Situation 1: Pulsar is a distributed system. A Pulsar node consists of multiple broker nodes. At the same time point (within one throttling window), throttling is performed by each node. The throttling threshold of each node is the remaining threshold of the current cluster. For example, if the cluster throttling threshold is 1000 and the number of broker nodes is 5, when the actual usage is 750 (assuming that the usage of each node is evenly distributed and is 150 at this time), the throttling threshold of each node at this time is 400 (150 + 1000 - 750). At this moment, the instantaneous traffic that can actually be achieved may reach 2000 (400 * 5). In this way, situations exceeding the specification may occur within one throttling window.
Situation 2: As described in the throttling principle above, after traffic throttling occurs, the write channel will be closed. However, the current request (even if it has exceeded the throttling threshold) will still be further processed. Therefore, when the number of concurrent requests is relatively high, it may occur that the throttling threshold is exceeded within a statistics window.
Question 3: How to determine whether Pulsar is throttling?
Monitor clusters on the cluster monitoring page of the Pulsar pro console.
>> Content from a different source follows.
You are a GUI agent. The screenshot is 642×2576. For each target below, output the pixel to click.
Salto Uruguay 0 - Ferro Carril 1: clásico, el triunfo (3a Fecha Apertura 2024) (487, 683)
When the throttling count is more than 0, it proves that traffic throttling has occurred.
Topic Partition Traffic Throttling
Applicable to all types of Pulsar clusters.
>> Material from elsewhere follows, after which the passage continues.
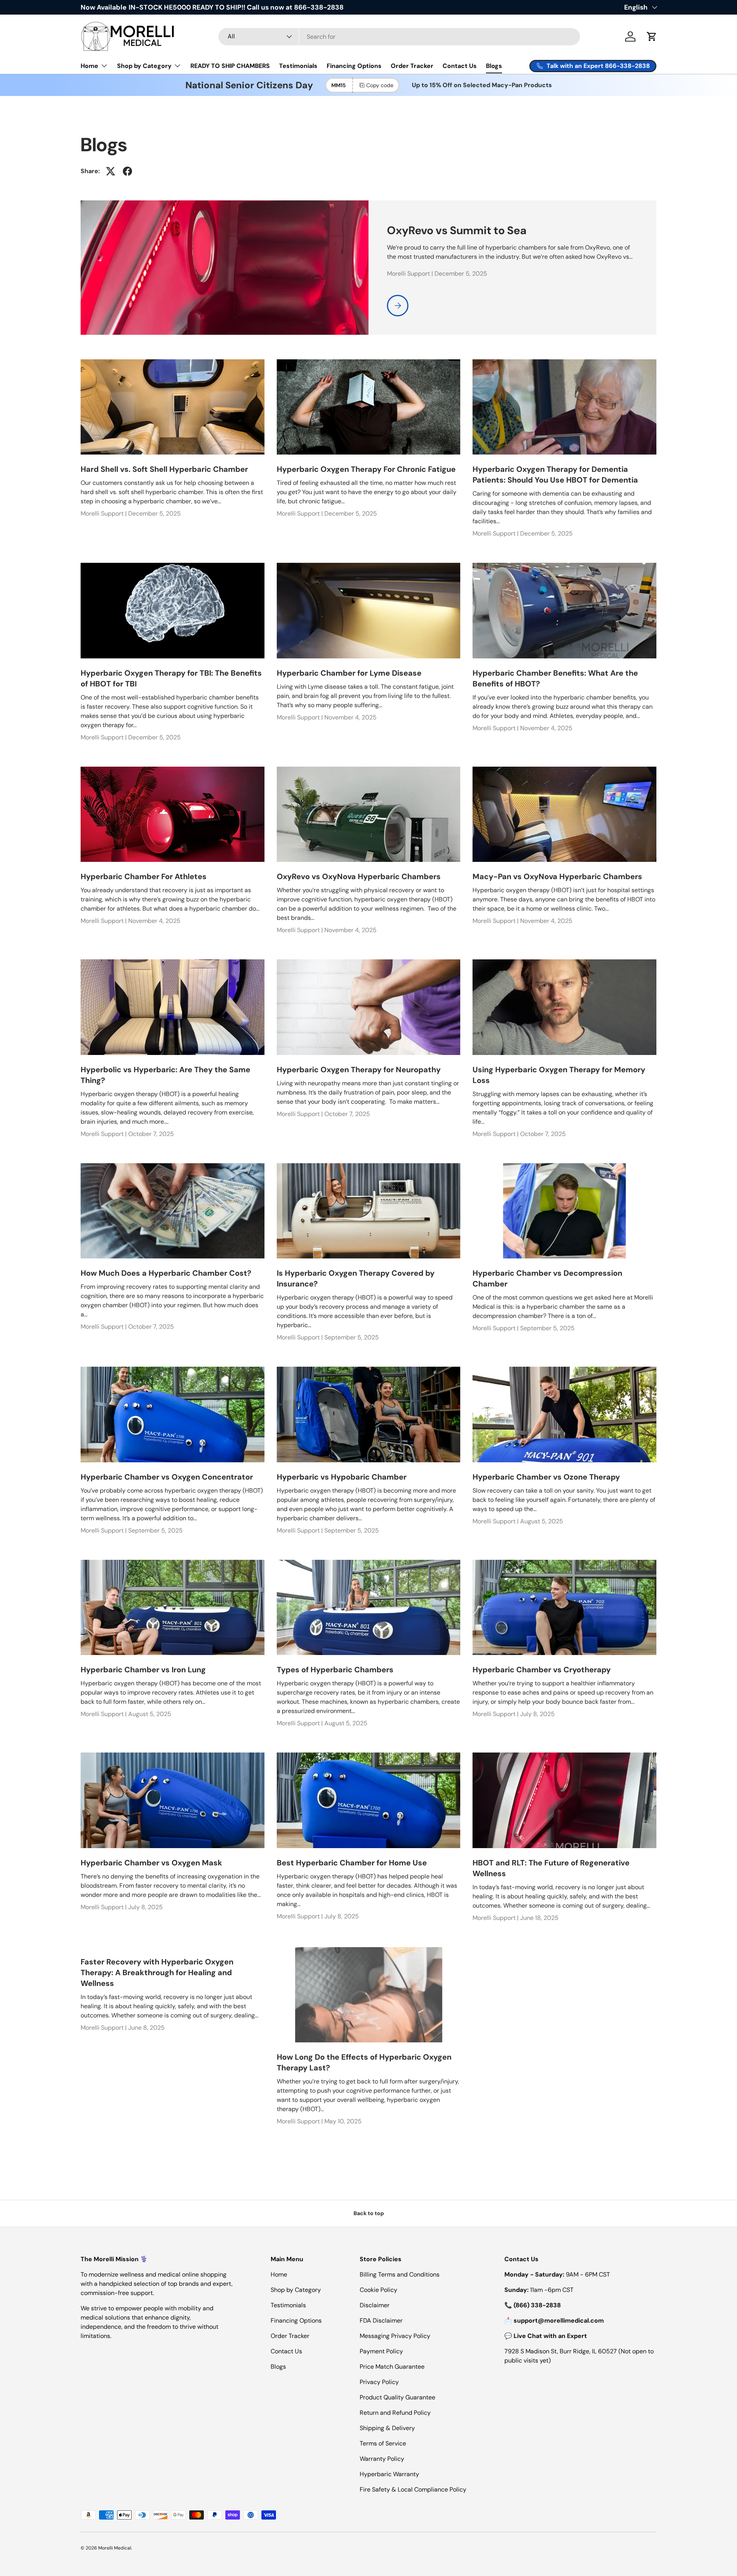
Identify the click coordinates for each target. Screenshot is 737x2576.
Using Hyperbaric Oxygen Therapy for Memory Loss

Throttling Principle Explanation
Producer Side
Server-side Throttling Logic Description: The producer-side throttling is imprecise and depends on internal scheduled tasks (executing a round every 50 ms by default) to check whether the amount produced by each partition within a 1-second window exceeds the quota.
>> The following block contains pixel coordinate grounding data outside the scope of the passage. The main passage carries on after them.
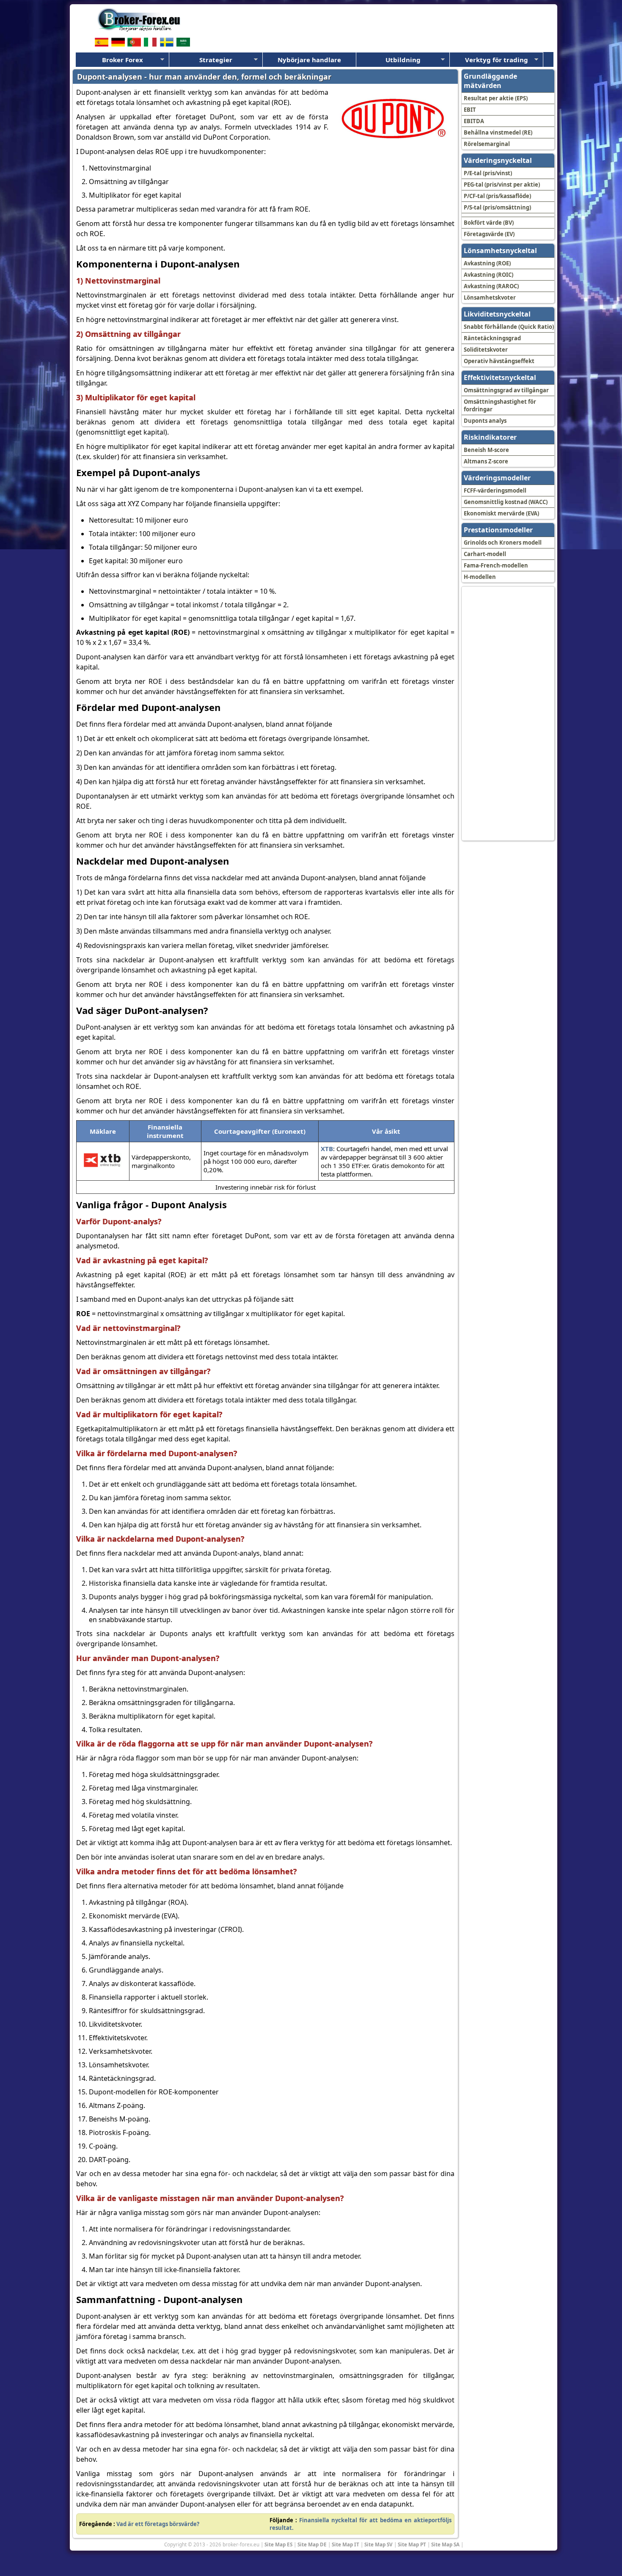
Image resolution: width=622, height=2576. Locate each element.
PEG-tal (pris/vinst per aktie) (502, 184)
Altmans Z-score (486, 461)
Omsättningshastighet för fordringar (500, 405)
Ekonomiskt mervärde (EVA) (501, 513)
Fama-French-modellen (496, 565)
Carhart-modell (485, 554)
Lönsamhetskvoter (490, 297)
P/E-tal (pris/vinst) (488, 173)
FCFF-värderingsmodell (495, 490)
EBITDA (474, 121)
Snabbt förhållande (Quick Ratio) (509, 327)
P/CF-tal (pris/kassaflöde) (497, 196)
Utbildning (403, 59)
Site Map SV (378, 2544)
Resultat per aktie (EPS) (496, 98)
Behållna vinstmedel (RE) (498, 132)
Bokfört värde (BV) (489, 222)
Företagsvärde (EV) (489, 234)
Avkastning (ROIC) (488, 274)
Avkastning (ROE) (487, 263)
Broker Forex (122, 59)
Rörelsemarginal (487, 144)
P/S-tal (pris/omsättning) (497, 207)
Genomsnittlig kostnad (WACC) (506, 502)
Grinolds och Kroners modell (503, 542)
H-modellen (480, 577)
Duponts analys (485, 420)
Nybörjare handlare (309, 59)
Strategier (215, 59)
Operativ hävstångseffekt (499, 361)
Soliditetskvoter (486, 349)
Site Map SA (445, 2544)
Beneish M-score (486, 450)
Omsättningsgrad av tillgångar (506, 390)
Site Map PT (412, 2544)
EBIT (470, 109)
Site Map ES (278, 2544)
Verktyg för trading (496, 59)
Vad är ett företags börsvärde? (157, 2524)
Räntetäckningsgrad (492, 338)
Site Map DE (312, 2544)
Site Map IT (345, 2544)
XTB (327, 1148)
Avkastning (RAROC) (491, 286)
Behavior after server-side throttling: The producer side uses soft throttling. When throttling occurs, the read channel of the producer corresponding to the topic is closed and production requests are no longer processed. Wait up to 1 s before restoring the producer's read channel, which can then continue processing message sending requests until throttling occurs again.
Client performance after throttling occurs: When throttling occurs, the sending duration will increase and sending timeout may occur.
Note:
How to understand closing the channel after traffic throttling on the production side?
When traffic throttling occurs on the production side, the server will close the corresponding tcp connection channel of the producer. After closing, the server will no longer accept requests for the corresponding tcp connection until the tcp connection channel is reopened.
Consumer Side
Server-side Throttling Logic Description: Consumer-side throttling is imprecise. It counts whether the TPS and bandwidth consumed within a 1-second time window exceed the quota.
Server-side Behavior after Throttling: The server stops pushing messages to consumers within 1 second.
Client Performance after Throttling Occurs: When throttling occurs, the overall latency from the production end to the consumer end will increase, and message backlog may occur.
Practical Tutorial on Pulsar Topic Partition Rate Limiting
1. A single topic partition has tps and bandwidth limits for production/consumption. If the concurrency of tps/bandwidth of the topic is relatively large, it is necessary to extend the partition appropriately.
2. Configure alarms for the used quota percentage of the production/consumption rate and traffic of the topic. When it exceeds 80%, it is recommended to expand the number of partitions to avoid triggering single topic partition throttling.
Common Symptom Descriptions
Question 1: Why can the production/consumption traffic of a partition exceed the throttling threshold?
As described in the throttling principle above, the throttling of topic partitions uses a rate limiting algorithm with a non-precise soft limit. Combined with the throttling logic of the production and consumption ends, traffic exceeding the throttling threshold may occur in both production and consumption.